We are still spending 49b on research each year at NIH. The world is not ending. NIH productivity has been declining over the last 20 years. Bad decisions were being made before and they seem to be continuing. We have been way to focused on genetics work, not enough on chronic disease. Genetics is interesting work, but 80% of Healthcare spend relates to chronic disease.

Barda is a division of NIH and does not do cancer. The announced cuts have nothing to do with MRNA cancer research. 6% of barda budget was focused on MRNA. Is that the right amount? Given the degree of industry research being spent? Kennedy's comment did not make sense, but cutting this budget is not irrational given landscape of issues. Barda should be funding infectious disease research that industry is not doing. We have many vaccine technologies. Nova a for example had a COVID vaccine with no MRNA, and evidence of some sterilizing immunity.

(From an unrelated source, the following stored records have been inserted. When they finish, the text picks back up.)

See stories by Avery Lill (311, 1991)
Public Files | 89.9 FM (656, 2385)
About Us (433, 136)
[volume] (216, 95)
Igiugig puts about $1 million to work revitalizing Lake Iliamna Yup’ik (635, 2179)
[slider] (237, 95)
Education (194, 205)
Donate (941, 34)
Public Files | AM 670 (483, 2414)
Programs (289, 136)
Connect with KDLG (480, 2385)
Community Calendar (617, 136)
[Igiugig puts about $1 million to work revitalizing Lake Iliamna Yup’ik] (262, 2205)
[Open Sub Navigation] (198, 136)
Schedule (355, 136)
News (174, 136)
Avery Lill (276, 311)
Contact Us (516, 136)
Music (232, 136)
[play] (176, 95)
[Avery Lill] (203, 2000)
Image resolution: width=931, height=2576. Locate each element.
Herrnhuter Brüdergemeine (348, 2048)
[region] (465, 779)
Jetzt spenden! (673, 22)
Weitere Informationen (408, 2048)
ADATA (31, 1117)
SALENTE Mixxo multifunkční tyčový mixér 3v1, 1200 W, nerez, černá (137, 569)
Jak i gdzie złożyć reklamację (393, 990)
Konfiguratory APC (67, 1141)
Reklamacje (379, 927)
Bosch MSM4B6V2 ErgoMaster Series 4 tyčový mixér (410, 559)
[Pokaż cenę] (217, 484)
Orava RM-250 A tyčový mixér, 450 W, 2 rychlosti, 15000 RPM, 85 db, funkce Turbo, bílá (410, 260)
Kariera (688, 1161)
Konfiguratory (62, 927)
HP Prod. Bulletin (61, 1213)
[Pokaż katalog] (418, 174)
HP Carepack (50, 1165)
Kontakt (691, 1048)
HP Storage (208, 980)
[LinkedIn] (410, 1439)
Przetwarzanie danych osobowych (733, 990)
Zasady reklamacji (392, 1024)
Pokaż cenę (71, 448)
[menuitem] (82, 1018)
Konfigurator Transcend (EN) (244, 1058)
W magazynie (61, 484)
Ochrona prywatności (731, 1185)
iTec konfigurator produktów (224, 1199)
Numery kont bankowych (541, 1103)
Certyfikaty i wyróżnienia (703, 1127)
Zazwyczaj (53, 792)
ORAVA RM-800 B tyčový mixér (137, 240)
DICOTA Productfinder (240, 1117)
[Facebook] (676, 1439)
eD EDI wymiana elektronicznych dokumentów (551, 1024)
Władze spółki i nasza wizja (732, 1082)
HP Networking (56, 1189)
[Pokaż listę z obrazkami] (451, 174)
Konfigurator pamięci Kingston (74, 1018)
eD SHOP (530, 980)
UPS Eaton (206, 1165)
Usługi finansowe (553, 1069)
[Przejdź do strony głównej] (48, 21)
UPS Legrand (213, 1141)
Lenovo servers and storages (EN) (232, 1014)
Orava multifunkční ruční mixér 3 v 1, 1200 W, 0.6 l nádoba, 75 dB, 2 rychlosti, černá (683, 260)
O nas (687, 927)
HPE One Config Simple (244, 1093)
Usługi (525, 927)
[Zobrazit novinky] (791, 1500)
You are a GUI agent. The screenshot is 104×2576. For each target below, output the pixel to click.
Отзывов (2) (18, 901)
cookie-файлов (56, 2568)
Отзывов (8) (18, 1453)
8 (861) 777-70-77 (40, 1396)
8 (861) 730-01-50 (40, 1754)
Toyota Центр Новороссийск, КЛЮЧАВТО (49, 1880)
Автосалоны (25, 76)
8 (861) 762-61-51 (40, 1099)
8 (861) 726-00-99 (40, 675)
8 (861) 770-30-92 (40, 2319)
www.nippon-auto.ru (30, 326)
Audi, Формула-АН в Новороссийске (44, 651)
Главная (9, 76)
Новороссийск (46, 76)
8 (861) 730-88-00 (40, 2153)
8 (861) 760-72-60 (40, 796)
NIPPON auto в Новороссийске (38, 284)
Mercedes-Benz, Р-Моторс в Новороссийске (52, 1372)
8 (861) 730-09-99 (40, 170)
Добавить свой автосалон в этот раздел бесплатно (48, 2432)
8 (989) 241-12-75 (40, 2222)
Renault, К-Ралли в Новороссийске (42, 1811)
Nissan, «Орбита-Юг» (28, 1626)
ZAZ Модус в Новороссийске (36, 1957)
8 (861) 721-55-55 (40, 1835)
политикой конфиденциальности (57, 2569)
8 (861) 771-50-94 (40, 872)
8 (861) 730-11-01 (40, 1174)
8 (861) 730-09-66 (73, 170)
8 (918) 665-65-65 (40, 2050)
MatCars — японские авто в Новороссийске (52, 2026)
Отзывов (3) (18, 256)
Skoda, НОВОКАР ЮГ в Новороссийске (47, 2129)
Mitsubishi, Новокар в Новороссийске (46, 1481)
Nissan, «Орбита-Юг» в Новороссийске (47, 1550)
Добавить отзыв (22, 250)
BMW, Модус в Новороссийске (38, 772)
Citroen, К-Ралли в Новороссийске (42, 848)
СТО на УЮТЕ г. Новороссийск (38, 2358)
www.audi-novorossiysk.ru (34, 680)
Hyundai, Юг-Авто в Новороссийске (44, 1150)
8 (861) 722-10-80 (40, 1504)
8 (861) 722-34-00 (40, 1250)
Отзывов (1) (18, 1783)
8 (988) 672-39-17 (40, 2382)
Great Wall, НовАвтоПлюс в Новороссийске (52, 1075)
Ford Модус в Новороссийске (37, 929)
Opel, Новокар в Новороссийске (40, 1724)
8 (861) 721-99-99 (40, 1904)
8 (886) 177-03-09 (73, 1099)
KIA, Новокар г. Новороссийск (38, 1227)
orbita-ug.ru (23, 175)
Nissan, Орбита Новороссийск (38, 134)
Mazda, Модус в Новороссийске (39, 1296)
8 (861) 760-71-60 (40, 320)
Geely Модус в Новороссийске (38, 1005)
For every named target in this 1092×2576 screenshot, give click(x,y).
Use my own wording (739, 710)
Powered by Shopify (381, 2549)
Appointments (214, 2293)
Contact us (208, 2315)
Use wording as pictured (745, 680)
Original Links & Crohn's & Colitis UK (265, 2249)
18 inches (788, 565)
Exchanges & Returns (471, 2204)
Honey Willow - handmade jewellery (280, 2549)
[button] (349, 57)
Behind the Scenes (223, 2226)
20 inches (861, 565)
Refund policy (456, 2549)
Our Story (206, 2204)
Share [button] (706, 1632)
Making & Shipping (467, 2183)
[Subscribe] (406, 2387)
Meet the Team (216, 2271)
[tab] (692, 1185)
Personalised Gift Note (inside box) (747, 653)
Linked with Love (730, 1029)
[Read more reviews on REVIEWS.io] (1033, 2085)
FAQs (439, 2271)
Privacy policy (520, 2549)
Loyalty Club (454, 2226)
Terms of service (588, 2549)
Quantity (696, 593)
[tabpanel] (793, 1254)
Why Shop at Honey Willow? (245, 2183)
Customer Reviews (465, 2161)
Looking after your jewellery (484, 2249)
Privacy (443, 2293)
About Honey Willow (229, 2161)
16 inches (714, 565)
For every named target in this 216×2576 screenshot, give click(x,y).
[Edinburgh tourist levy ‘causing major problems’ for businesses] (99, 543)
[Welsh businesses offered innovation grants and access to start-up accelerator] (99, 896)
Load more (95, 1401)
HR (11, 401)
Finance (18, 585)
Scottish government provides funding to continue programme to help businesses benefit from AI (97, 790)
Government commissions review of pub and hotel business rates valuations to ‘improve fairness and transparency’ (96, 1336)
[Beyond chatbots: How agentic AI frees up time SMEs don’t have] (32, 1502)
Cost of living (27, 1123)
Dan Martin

On your long list of items which are important, how does that performance compare to foundations or industry. Recall Craig Venter beat human genome effort with fraction of spend. Great people came from human genome. Helping us build capacity. I simply not ready to bet on some government official to get this right. Frankly I would pick Bob Langer over Facui to solve near impossible problems. As Langer did in this case and often does. Because he attracts the best people and gets them to think in breakthrough ways.

Spend some time talking to PIs that have been funded by universities, NIH, foundations and corporations.

Read Vinay Prasad substack and other articles. They go deep into the research dollar allocation issues.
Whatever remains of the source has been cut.